Initier son adolescent à l'alcool dans le but de le dissuader de boire trop avec ses amis est risqué, estiment des chercheurs australiens, qui conseillent aux parents de lui interdire carrément toute consommation.

Cette conclusion est celle d'une étude menée pendant six ans sur près de 2000 jeunes australiens depuis leurs 12 ans jusqu'à leur majorité, et publiée jeudi par The Lancet Public Health.

Les auteurs, alcoologues et psychologues, ont noté que beaucoup de parents voulaient ne pas faire de l'alcool un tabou, et montrer à la maison comment avoir une consommation raisonnable.
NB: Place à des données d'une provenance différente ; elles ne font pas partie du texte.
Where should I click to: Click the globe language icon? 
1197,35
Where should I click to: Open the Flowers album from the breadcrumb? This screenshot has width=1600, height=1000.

Mais visiblement, ce n'est pas la bonne méthode.

«Cela est, en fait, à l'origine de risques, en comparaison avec les adolescents auxquels on ne donne pas d'alcool, ce qui renforce l'idée que la consommation d'alcool est nocive, peu importe la façon dont on s'en procure», a résumé dans un communiqué le principal auteur, le spécialiste des addictions aux drogues et à l'alcool Richard Mattick.

«Nous conseillons aux parents d'éviter de fournir de l'alcool à leurs adolescents», a-t-il poursuivi.

À la fin de l'étude, les adolescents déclarant s'être adonnés à des beuveries («binge drinking», soit quatre verres au moins une fois sur l'année passée) étaient 81% parmi ceux qui avaient obtenu de l'alcool par leurs parents, contre 62% parmi ceux qui n'en avaient jamais obtenu de leurs parents.

Pour ceux qui reçoivent de l'alcool exclusivement de leurs parents, seuls 25% avaient expérimenté cette forme d'ivresse.

Mais fournir de l'alcool à son ado non seulement double la probabilité qu'il boive à d'autres occasions, mais en plus augmente le risque de problèmes de santé liés à l'alcool.

Les auteurs ont souligné que l'étude était spécifique à l'Australie, et que les résultats pourraient être différents dans des pays à moindre consommation d'alcool, comme en Asie, Afrique et Moyen-Orient.

Cependant, «il n'y a toujours pas de preuves venues d'autres pays selon lesquelles fournir de l'alcool à son enfant réduit les risques», ont-ils insisté.